Studio album by Sonny Red
- Released: 1960
- Recorded: December 5, 1959; January 23, 1960;
- Studio: Van Gelder Studio Englewood Cliffs, New Jersey
- Genre: Jazz
- Length: 42:50 (LP) 72:50 (CD)
- Label: Blue Note BLP 4032
- Producer: Alfred Lion

Sonny Red chronology
| Two Altos (1959) | Out of the Blue (1960) | Breezing (1960) |

= Out of the Blue (Sonny Red album) =

Out of the Blue is an album by American jazz saxophonist Sonny Red recorded on December 5, 1959 and January 23, 1960 and released on Blue Note in 1960.

== Release history ==
In 1996, it was released on CD, as a limited edition, with five bonus tracks from the same sessions.

INFORMATION GIVEN>
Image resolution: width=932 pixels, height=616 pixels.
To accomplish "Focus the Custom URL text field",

---

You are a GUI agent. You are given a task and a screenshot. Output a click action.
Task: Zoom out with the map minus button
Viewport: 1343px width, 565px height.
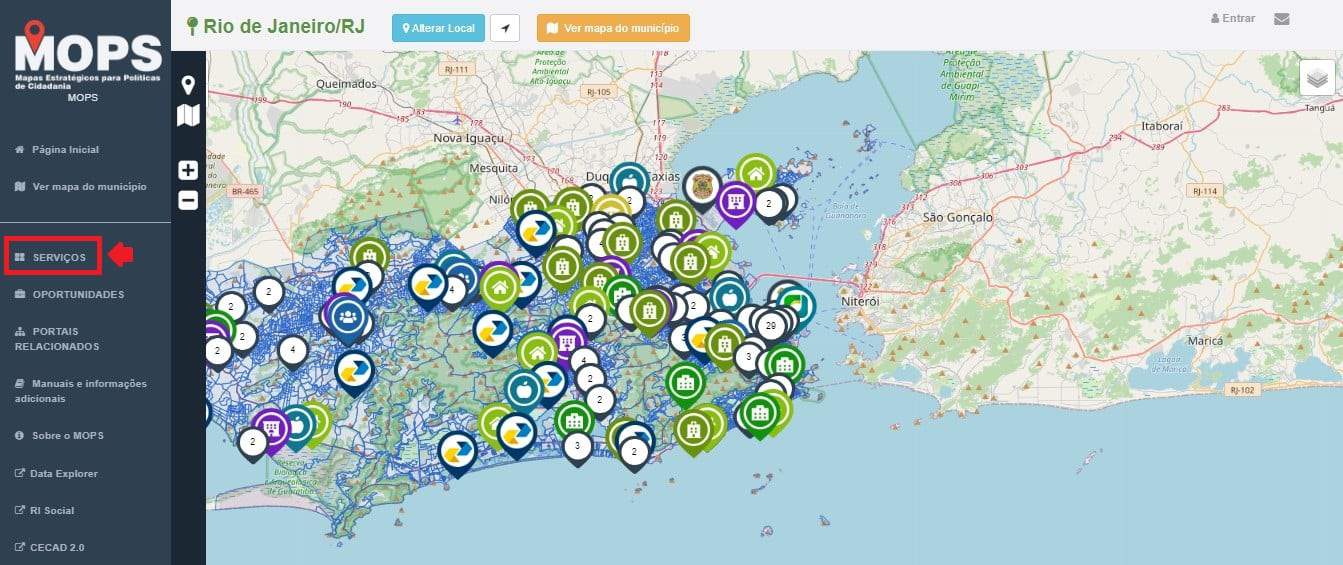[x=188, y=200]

--

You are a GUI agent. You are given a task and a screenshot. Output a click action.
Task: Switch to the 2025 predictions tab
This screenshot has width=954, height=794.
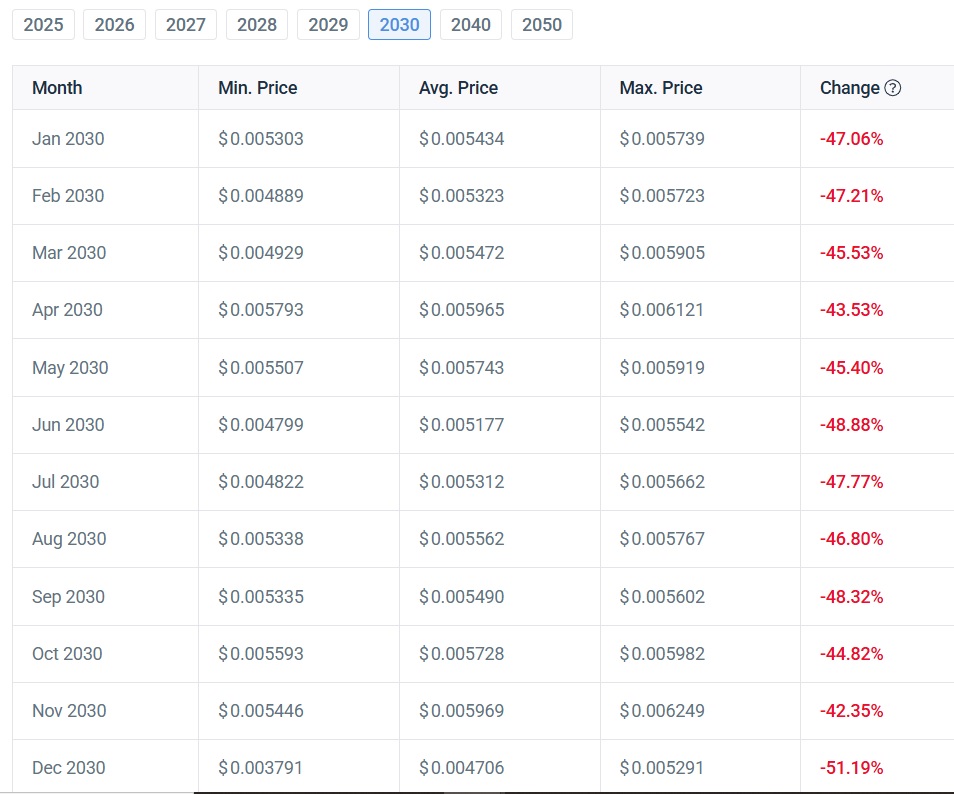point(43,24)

WHAT IS ASKED>
• 1. In the Out of the Blue album entry, what did the 1996 CD edition include beyond the original album?
• 2. Render this sentence from the Out of the Blue album entry into Spanish: "In 1996, it was released on CD, as a limited edition, with five bonus tracks from the same sessions."
• 3. List every album title that appears in the Sonny Red chronology of the Out of the Blue album entry.
The lines were taken from a separate source.

PER-TASK ANSWERS>
• 1. Five bonus tracks from the same sessions.

• 2. En 1996, se publicó en CD, como edición limitada, con cinco temas adicionales de las mismas sesiones.

• 3.
Two Altos (1959)
Out of the Blue (1960)
Breezing (1960)